Indeed! We knew it because it already happened.
Felix Salmon, also of Reuters, tweeted back to Bilton at the Times, “Insofar as it applies only to fans/subscribers rather than actual friends, surely not a big deal.”
Except that’s not true either. In October, TechCrunch revealed that Facebook was expanding the program so that users needed (or could choose, depending on your interpretation) to pay $7 to extend the reach about “important announcements” like weddings, garage sales or parties.
I don’t mean to pile on any of these well-meaning writers. (Some, like Zach Seward at Quartz, pretty much nailed it with his analysis of how Facebook tweaks “the black box that is EdgeRank,” in order to promote and incentivize features). They are right to be outraged and perplexed. Facebook’s pay-for-placement program is ridiculous. Except it’s been ridiculous for quite some time. And apparently part of the reason Facebook has been able to get away with it is that few media gatekeepers, who are supposed to follow this stuff for a living, know how the platform really works.
The common dismissal I’ve seen from far too many journalists–“how else should Facebook make money?”–implies that they or their sources just don’t understand the ad business. They aren’t able to see that Facebook’s sponsored story play is fundamentally different from most ad models.
Take Tumblr’s new ad platform Radar, on which I have done six-figures worth of buying for my client American Apparel. To create it, Tumblr designed entirely new advertising space on the platform that people have to pay to be a part of. In that case, buyers didn’t previously have access to it so if they want it, they have to pay for it. Tumblr’s interest is to make that space as attractive and valuable as possible to buyers, so they’ll pay for it. In this case, our interests are aligned–however long it took Tumblr to get here.
That’s very different from Facebook’s model, in which the worse Facebook posts ‘work’ for brands, the more brands will need to pay Facebook. That means that Facebook and I now have divergent interests. Intentionally or not, the less my posts show up, the more I need to spend to cover the difference, especially since brands have invested in and become dependent on Facebook over the years.

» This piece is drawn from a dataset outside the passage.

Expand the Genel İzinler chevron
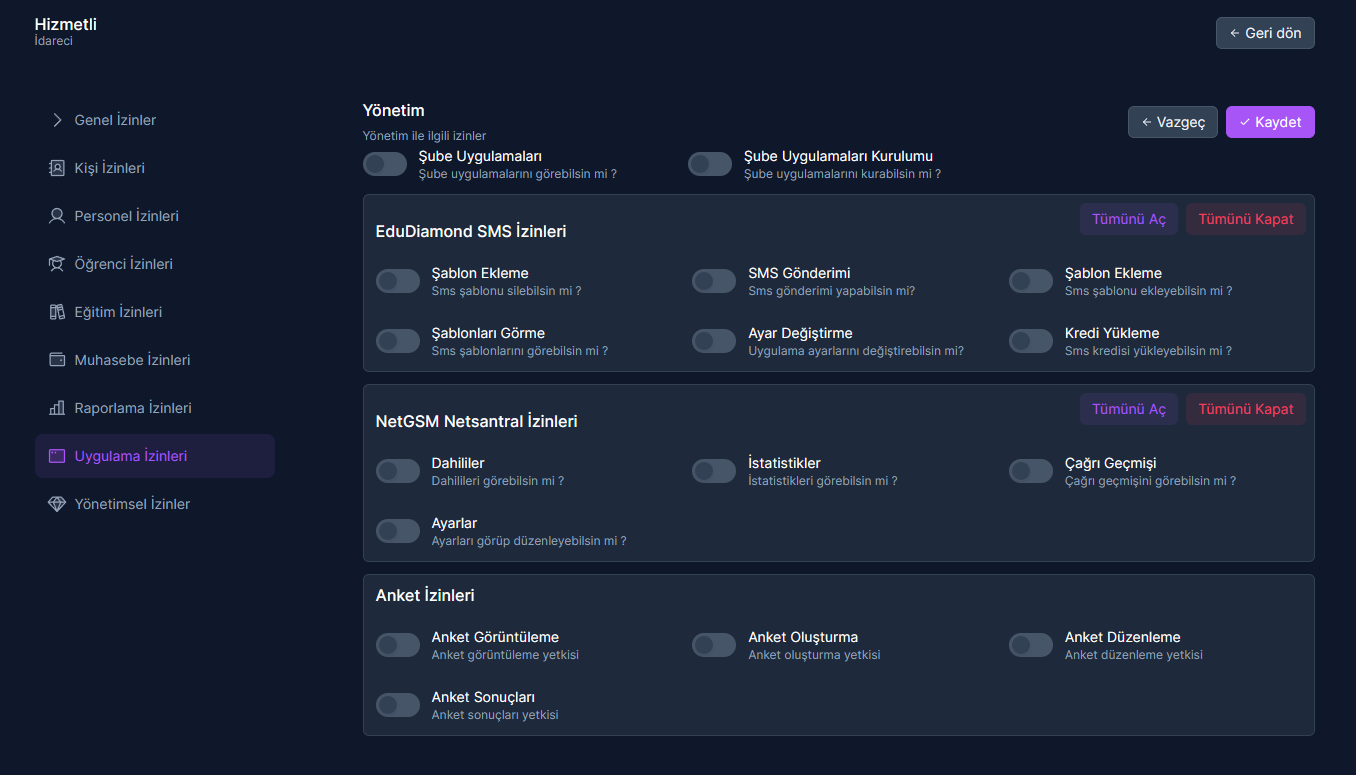1356x775 pixels. tap(57, 120)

Facebook has put itself in an ugly position. Even if they’re not doing anything with it right now—it looks like they easily could. To me, it doesn’t seem any different than someone like Goldman Sachs or any financial firm being short a position that they turn around and sell to an unsuspecting client as an investment. The worse it does for their client, the better it is for the house. Why even risk the potential impropriety? Greed is the only answer. I seem to remember we fined a ton of Wall Street analysts during the first dotcom bubble for exactly such a maneuver.
Does Facebook have a ‘right’ to operate this way–to throttle access and charge unequally for passage? As a for-profit company, they absolutely do. It’s just bafflingly shortsighted–and borderline unethical–to anyone who really thinks about it for two seconds.
I’m just starting to realize that most tech media have neglected to do that.
And THAT is why Facebook has gotten away with this appalling bait-and-switch. That’s how they’ve been boldly able to be (and remain) broken on purpose.
Ryan Holiday is the bestselling author of Trust Me I’m Lying: Confessions of a Media Manipulator and a PR strategist for brands and writers.